Site information
- Type: Army Airfields

Site history
- Built: 1940–1944
- In use: 1940–present
- Battles/wars: World War II

= Maine World War II Army Airfields =

During World War II, the United States Army Air Forces (USAAF) established numerous airfields in Maine for training pilots and aircrews of USAAF fighters and bombers.

Most of these airfields were under the command of First Air Force or the Army Air Forces Training Command (AAFTC). However the other USAAF support commands (Air Technical Service Command (ATSC); Air Transport Command (ATC) or Troop Carrier Command) commanded a significant number of airfields in a support roles.

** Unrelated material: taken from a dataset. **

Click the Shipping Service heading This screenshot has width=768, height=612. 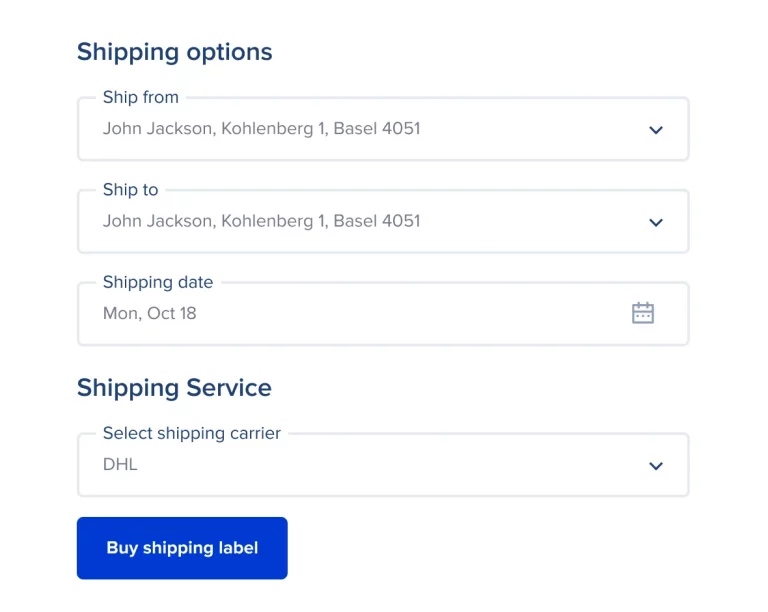click(174, 388)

It is still possible to find remnants of these wartime airfields. Many were converted into municipal airports, some were returned to agriculture and several were retained as United States Air Force installations and were front-line bases during the Cold War. Hundreds of the temporary buildings that were used survive today, and are being used for other purposes.

== Major airfields ==
First Air Force
- Dow AAF, Bangor
 7th Army Air Force Base Unit
 Was: Dow Air Force Base (1947 – 1968)
 Now: Bangor Air National Guard Base and Bangor International Airport

Air Transport Command
- Presque Isle AAF, Presque Isle
 North Atlantic Wing, ATC
 494th Army Air Force Base Unit
 Was: Presque Isle Air Force Base (1948 – 1961)
 Now: Northern Maine Regional Airport at Presque Isle
- Houlton AAF, Houlton
 North Atlantic Wing, ATC
 378th Army Air Force Base Unit
 Now: Houlton International Airport

== Bibliography ==
- Maurer, Maurer. (1983). Air Force Combat Units Of World War II. Maxwell AFB, Alabama: Office of Air Force History. ISBN 0-89201-092-4.
- Ravenstein, Charles A. (1984). Air Force Combat Wings Lineage and Honors Histories 1947 – 1977. Maxwell AFB, Alabama: Office of Air Force History. ISBN 0-912799-12-9.
- Thole, Lou. (1999). Forgotten Fields of America: World War II Bases and Training, Then and Now - Volume 2. Pictorial Histories Pub. ISBN 1-57510-051-7.